Présent en conférence de presse ce samedi après-midi en marge de la réception de Bordeaux, Marquinhos est revenu sur la défaite à Dortmund en Ligue des Champions, et notamment sur le surprenant changement de système opéré par Thomas Tuchel.


Alors qu'il peaufinait depuis de longues semaines un 4-4-2 qui semblait convenir à l'effectif parisien, et notamment aux quatre fantastiques de devant, le technicien allemand a surpris tout son monde en proposant un 3-4-3 inattendu, bien qu'aperçu par le passé et sur certains bouts de matchs dernièrement. Un choix qui a beaucoup fait parler après la rencontre, en raison notamment de la pauvre animation offensive et du plan de jeu rudimentaire qui en ont résulté. 


Interrogé par les journalistes sur le sujet, Marquinhos a défendu son entraineur et a donné les raisons qui, selon lui, l'ont poussé à prendre cette décision. Il en a également profité pour répondre aux critiques sur la supposée peur des joueurs lors de ces matchs européens à fort enjeu. 


"Peur ? Je ne pense pas. On a des grands joueurs. On n'a pas fait un bon match mais les gens ont peut-être pensé qu'on allait gagner facilement à Dortmund.

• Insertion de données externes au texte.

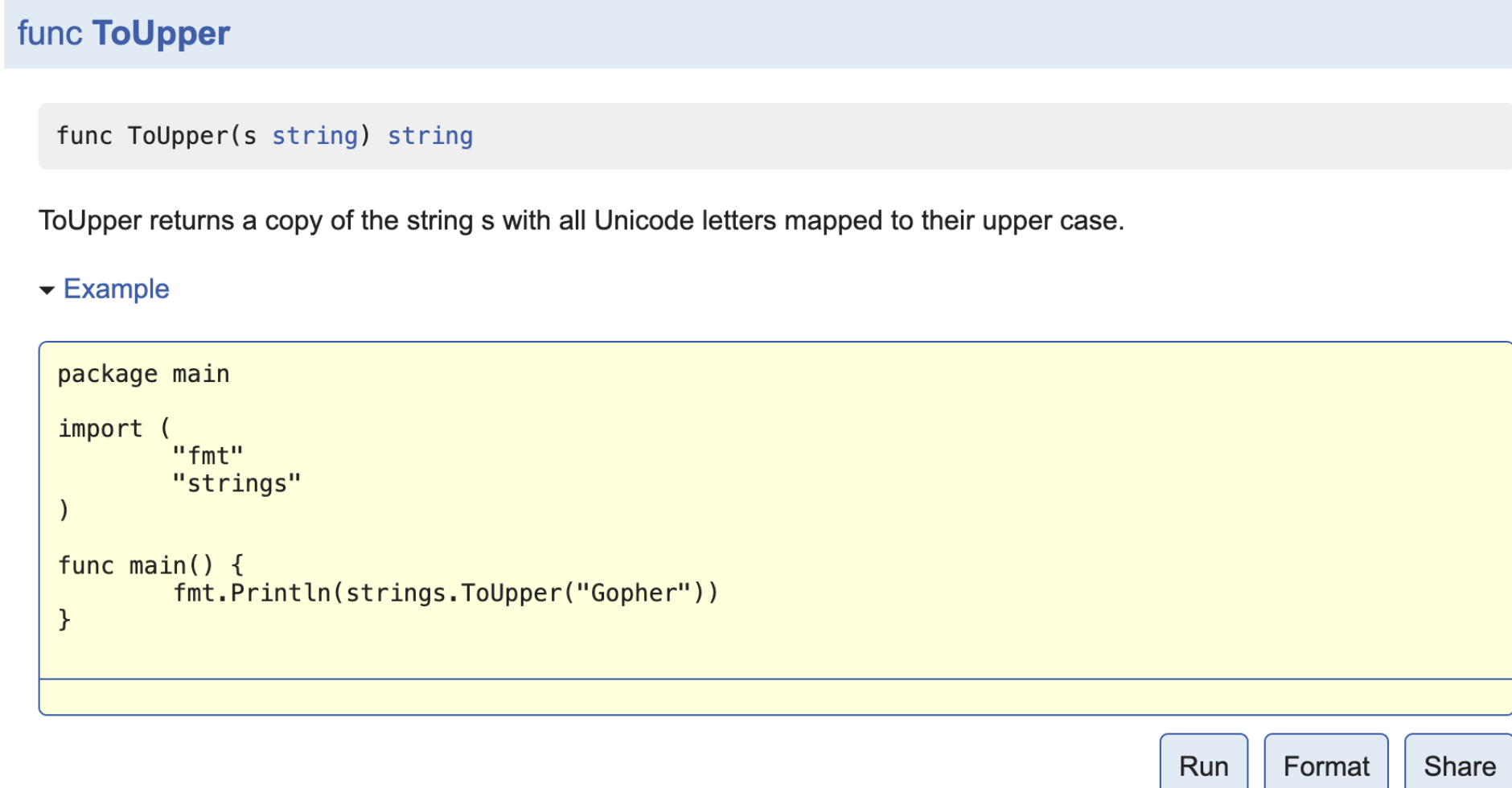Place cursor on the "package main" line
Screen dimensions: 1512x788
(x=143, y=375)
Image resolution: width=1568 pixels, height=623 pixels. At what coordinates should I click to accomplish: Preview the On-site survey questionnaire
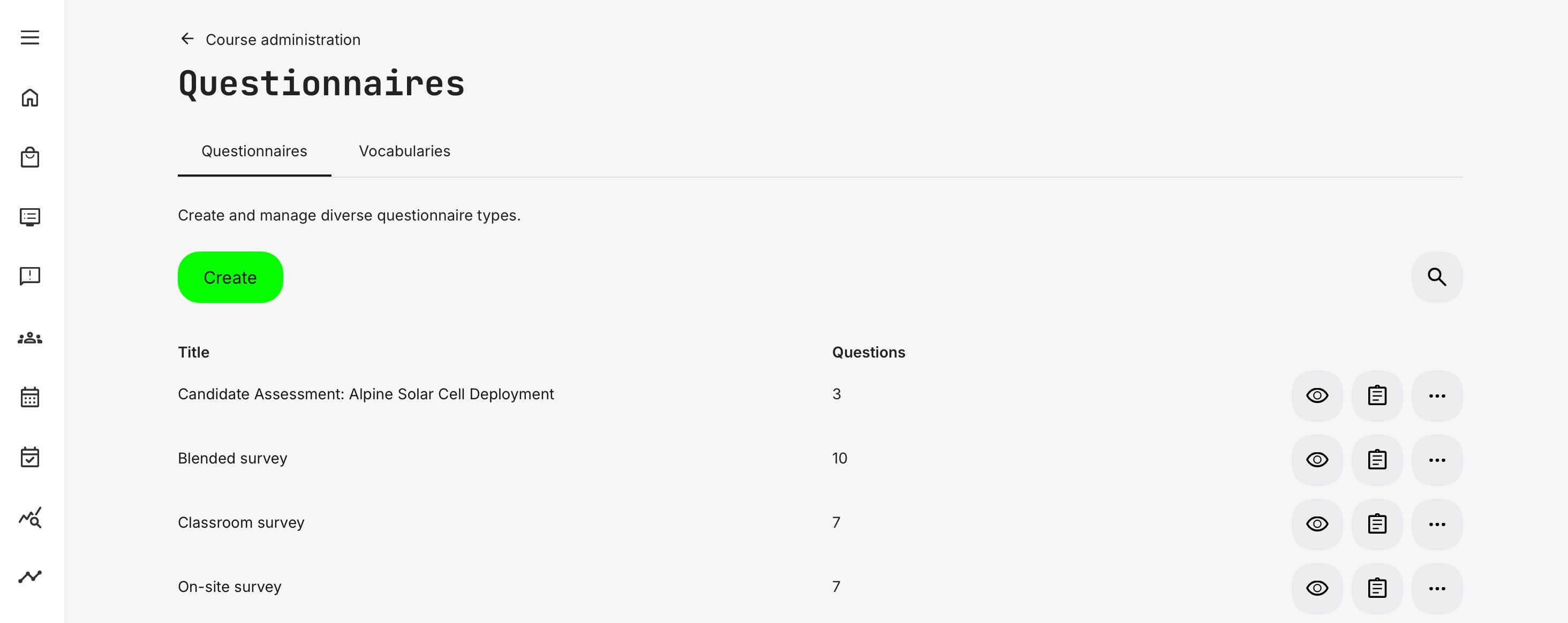pos(1317,588)
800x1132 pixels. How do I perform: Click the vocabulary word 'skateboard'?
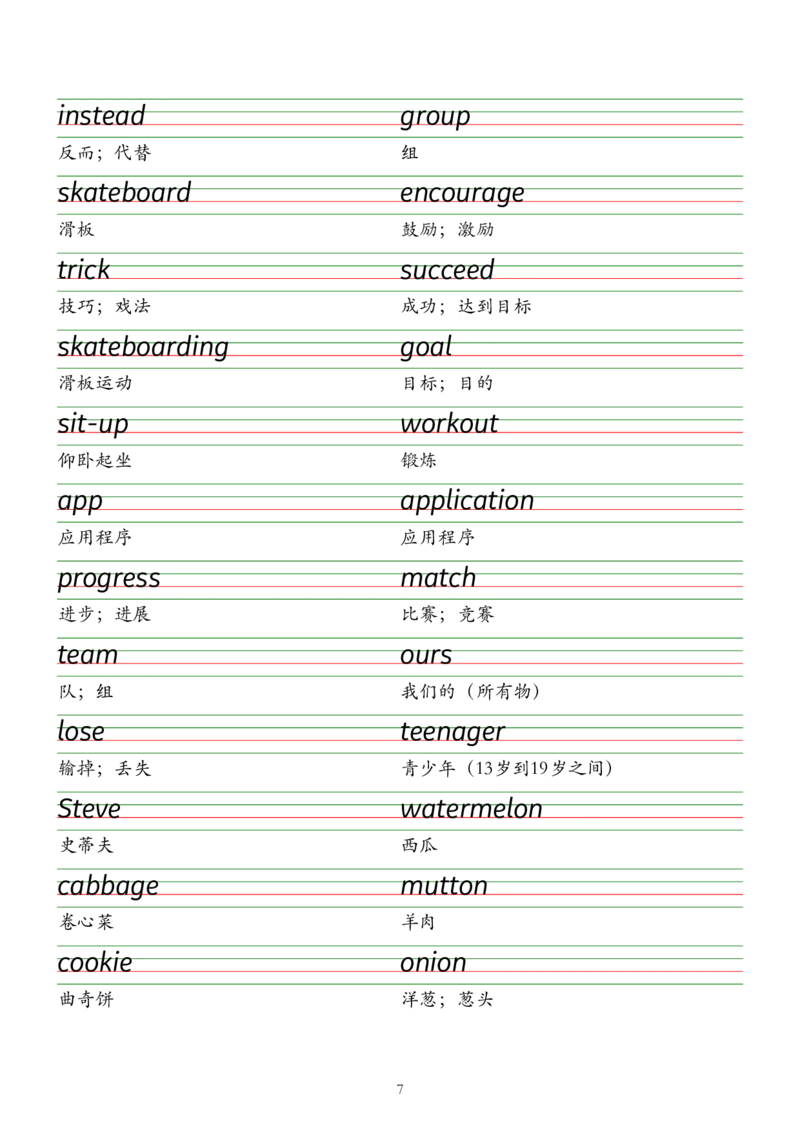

Mais ce n'est pas le plus mauvais des résultats. Il ne faut pas tout jeter en l'air. Il faut donner une bonne réponse sur le terrain.


Le coach analyse très bien, il nous donne beaucoup d'informations. Beaucoup de joueurs revenaient de blessure. Il essaye de trouver des schémas tactiques qui déséquilibrent l’adversaire. Il y avait des joueurs qui n’étaient pas à 100%. C'est peut-être pour ça qu'il a changé de schéma de jeu."


En vue du score, et surtout de la prestation proposée par les Parisiens, le choix du 3-4-3 s'est avérée être un échec. S'il est impossible de dire comment se serait passée la rencontre dans un autre schéma tactique, Tuchel devra trouver une autre animation pour le match retour, où le ​PSG sera obligé de marquer, et de gagner, s'il veut poursuivre son aventure en Ligue des Champions. Dans ce contexte, un retour au 4-4-2 semble être l'option la plus probable à l'heure actuelle.